A team at Worcester Polytechnic Institute has developed a new kind of liquid biopsy chip designed to spot cancer by fishing rare tumor cells out of a simple blood sample. Those cells, called circulating tumor cells or CTCs, break away from a primary tumor and travel through the bloodstream, making them a valuable early warning sign of disease and a possible window into how cancer is changing over time. The new device uses carbon nanotubes—tiny cylinder-shaped structures made of carbon—to help capture these cells with high purity while keeping them alive. That matters because many existing systems trap cells in narrow microfluidic channels, which can make them hard to remove and easy to damage before scientists can study them. By contrast, the WPI chip is transparent, so researchers can stain and examine captured cells directly on the device, and in some cases even grow them afterward in culture. The technology is the latest version of a platform that has been refined over several years through a collaboration involving WPI, the University of Massachusetts Medical School, and the University of Louisville.
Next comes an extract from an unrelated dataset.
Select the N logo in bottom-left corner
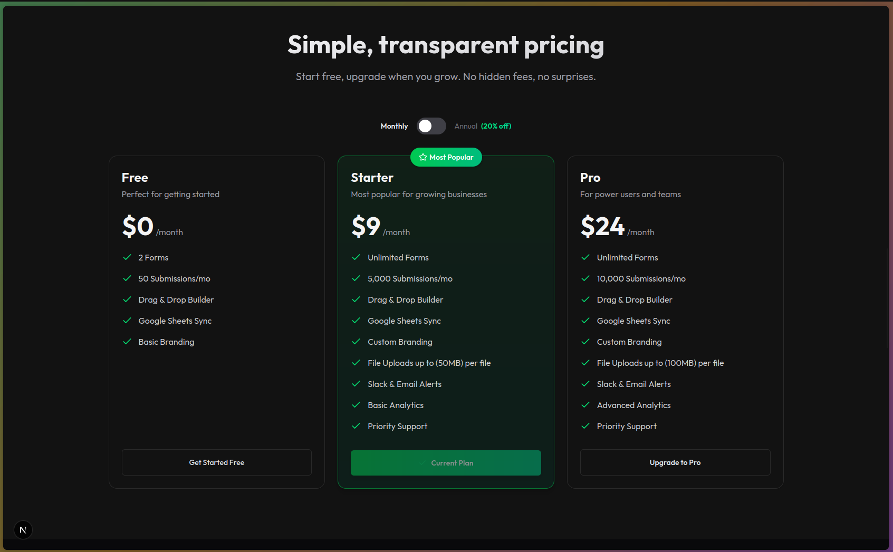Viewport: 893px width, 552px height. click(23, 529)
With a multi-well format built using semiconductor-style manufacturing methods, the chip is also designed with scale-up in mind, raising the possibility of broader clinical use. Project lead Balaji Panchapakesan says the system may now be ready for clinical trials, with the long-term goal of creating a point-of-care test that could help detect cancer at very early stages.
How the chip works
Liquid biopsy is the idea of learning about a tumor from materials it sheds into blood, rather than taking a piece of tissue through surgery or a needle biopsy. It is appealing because blood draws are less invasive, easier to repeat, and better suited for tracking disease over time.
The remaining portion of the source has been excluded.